▶ [INSTRUCTIONS]:
**a.** List the activities that, according to the text about the FontBook, the hours spent with the book should have gone to.
**b.** Translate this sentence from the text about the FontBook into French: "“FontBook” was the best thing of its kind, but it wasn’t perfect."
**c.** Carry on the text about the FontBook from its last sentence.

▶ [GIVEN TEXT]:
☆ ☆ ☆ ☆ ☆ ☆ ☆
What you would see on my face — if the camera angle were different, and my emotions not so stifled — is smug satisfaction.
In college, I “borrowed” a big yellow book from the Daily Utah Chronicle, where I worked as a typesetter. It was substantial — thick and heavy (nearly six pounds), but with narrow proportions that made it easy to hold. Hours which should have been spent studying, working, or partying were spent with my head buried in this book filled with thousands of samples of digital typefaces. I was fascinated by both the contents and the sheer curiosity of the concept: an exhaustive catalog of an esoteric craft. I decided I loved type.
“FontBook” was the best thing of its kind, but it wasn’t perfect. I began to find flaws. Penciled notes filled the margins, most dealing with the “see also” cross references, which were very handy, but scarce. Over the next few years I would write to the publisher about the errors. They were both fan letters and letters of complaint: I love it. But do this. Do that. This year is wrong. That designer credit is missing.
☆ ☆ ☆ ☆ ☆ ☆ ☆
▶ [Records from a dataset]:
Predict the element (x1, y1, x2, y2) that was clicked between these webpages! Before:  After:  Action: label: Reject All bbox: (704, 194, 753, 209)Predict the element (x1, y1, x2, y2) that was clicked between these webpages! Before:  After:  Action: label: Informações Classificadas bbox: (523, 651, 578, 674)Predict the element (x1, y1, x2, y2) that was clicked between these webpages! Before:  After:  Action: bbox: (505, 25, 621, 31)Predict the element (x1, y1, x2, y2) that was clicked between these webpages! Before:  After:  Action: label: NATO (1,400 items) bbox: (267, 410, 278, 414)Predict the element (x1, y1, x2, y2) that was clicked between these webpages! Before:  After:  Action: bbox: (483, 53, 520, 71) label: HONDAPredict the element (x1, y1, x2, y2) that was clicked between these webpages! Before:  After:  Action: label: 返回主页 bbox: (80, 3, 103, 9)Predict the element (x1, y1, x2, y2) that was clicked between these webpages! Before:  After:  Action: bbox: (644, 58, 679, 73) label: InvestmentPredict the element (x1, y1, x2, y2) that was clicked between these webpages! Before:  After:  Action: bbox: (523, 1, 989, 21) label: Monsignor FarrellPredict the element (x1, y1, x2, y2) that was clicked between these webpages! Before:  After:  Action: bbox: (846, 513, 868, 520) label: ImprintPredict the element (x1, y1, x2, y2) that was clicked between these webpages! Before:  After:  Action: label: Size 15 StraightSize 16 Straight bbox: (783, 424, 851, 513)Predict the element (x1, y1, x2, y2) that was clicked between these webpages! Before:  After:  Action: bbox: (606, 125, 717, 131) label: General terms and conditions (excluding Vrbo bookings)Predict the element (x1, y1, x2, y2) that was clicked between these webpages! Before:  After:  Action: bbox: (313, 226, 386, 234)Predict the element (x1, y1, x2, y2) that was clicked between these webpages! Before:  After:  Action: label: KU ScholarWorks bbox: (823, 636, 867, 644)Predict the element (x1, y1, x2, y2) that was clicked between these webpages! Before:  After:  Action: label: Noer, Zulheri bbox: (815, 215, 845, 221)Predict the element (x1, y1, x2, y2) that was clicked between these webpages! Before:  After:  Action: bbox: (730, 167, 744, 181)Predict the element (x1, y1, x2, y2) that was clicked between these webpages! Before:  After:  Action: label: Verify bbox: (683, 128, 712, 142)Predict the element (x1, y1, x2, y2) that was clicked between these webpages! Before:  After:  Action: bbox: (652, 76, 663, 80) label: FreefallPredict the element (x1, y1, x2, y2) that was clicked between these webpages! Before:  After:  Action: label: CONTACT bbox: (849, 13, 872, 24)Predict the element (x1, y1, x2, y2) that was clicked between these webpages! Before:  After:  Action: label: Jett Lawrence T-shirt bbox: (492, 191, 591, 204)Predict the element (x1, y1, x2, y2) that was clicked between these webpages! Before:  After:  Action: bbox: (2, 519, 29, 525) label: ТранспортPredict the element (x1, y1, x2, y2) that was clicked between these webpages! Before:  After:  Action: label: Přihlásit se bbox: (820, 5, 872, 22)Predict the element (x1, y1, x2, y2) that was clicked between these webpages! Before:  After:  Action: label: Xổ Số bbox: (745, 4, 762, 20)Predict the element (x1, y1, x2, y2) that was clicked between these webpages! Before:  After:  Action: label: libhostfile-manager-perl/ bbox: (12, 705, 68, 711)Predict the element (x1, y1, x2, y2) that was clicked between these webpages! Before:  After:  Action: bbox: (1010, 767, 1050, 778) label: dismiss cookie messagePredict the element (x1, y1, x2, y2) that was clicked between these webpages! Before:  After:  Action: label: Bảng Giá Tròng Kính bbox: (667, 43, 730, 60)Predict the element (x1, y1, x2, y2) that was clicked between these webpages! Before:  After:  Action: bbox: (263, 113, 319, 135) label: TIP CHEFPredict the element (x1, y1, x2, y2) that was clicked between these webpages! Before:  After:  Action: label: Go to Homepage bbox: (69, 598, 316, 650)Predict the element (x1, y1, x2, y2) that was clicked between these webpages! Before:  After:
☆ ☆ ☆ ☆ ☆ ☆ ☆
▶ [ANSWERS FOR THE EXERCISE]:
**a.** studying, working, partying

**b.** « FontBook » était ce qui se faisait de mieux dans son genre, mais ce n’était pas parfait.

**c.**
Jump ahead to 2004. After more criticism (this time in blog form), FontShop finally grew tired of my whining and hired me. Lucky punk.
This means I was around to help make all those picky edits myself. Weighing in at 7 pounds and 1,760 pages, the fourth edition of FontBook — completed a long eight years after the last — is still the work of editors Truong, Siebert, and Spiekermann, but includes something like 6,000 additional bits of information from me and my partner-in-font-geekery, Yves Peters.
The first copies of the new FontBook arrived from the German press on Wednesday. Pardon my gloating, but I am damn proud.